## [SELECTION]
------------

I have no idea (yet) what could be causing this. An extremely wild hunch is that maybe https://github.com/cybozu-go/moco/pull/781#issuecomment-2667916155 is a fix for this, but I have currently no way to check that.

Every now and then the logs also contain this:

{
  "level": "error",
  "ts": "2025-02-20T19:41:43Z",
  "msg": "failed to update status",
  "controller": "mysqlcluster",
  "controllerGroup": "moco.cybozu.com",
  "controllerKind": "MySQLCluster",
  "MySQLCluster": {
    "name": "myapp",
    "namespace": "myapp"
  },
  "namespace": "myapp",
  "name": "myapp",
  "reconcileID": "e6f09dd0-b294-4a46-b12a-81879497244a",
  "error": "Operation cannot be fulfilled on mysqlclusters.moco.cybozu.com \"myapp\": the object has been modified; please apply your changes to the latest version and try again",
  "stacktrace": "github.com/cybozu-go/moco/controllers.(*MySQLClusterReconciler).reconcileV1.func1\n\t/work/controllers/mysqlcluster_controller.go:260\ngithub.com/cybozu-go/moco/controllers.(*MySQLClusterReconciler).reconcileV1\n\t/work/controllers/mysqlcluster_controller.go:328\ngithub.com/cybozu-go/moco/controllers.(*MySQLClusterReconciler).Reconcile\n\t/work/controllers/mysqlcluster_controller.go:208\nsigs.k8s.io/controller-runtime/pkg/internal/controller.(*Controller[...]).Reconcile\n\t/go/pkg/mod/sigs.k8s.io/[email protected]/pkg/internal/controller/controller.go:116\nsigs.k8s.io/controller-runtime/pkg/internal/controller.(*Controller[...]).reconcileHandler\n\t/go/pkg/mod/sigs.k8s.io/[email protected]/pkg/internal/controller/controller.go:303\nsigs.k8s.io/controller-runtime/pkg/internal/controller.(*Controller[...]).processNextWorkItem\n\t/go/pkg/mod/sigs.k8s.io/[email protected]/pkg/internal/controller/controller.go:263\nsigs.k8s.io/controller-runtime/pkg/internal/controller.(*Controller[...]).Start.func2.2\n\t/go/pkg/mod/sigs.k8s.io/[email protected]/pkg/internal/controller/controller.go:224"

------------

## [DATA PROVIDED]
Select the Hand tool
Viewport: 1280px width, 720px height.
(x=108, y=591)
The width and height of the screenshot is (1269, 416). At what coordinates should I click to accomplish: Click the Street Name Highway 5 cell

------------

## [SHORT EXERCISE]
Reproduce the passage of the forum post that starts with "I have no idea" and goes on through "to check that.".

## [EXPECTED ANSWER]
I have no idea (yet) what could be causing this. An extremely wild hunch is that maybe https://github.com/cybozu-go/moco/pull/781#issuecomment-2667916155 is a fix for this, but I have currently no way to check that.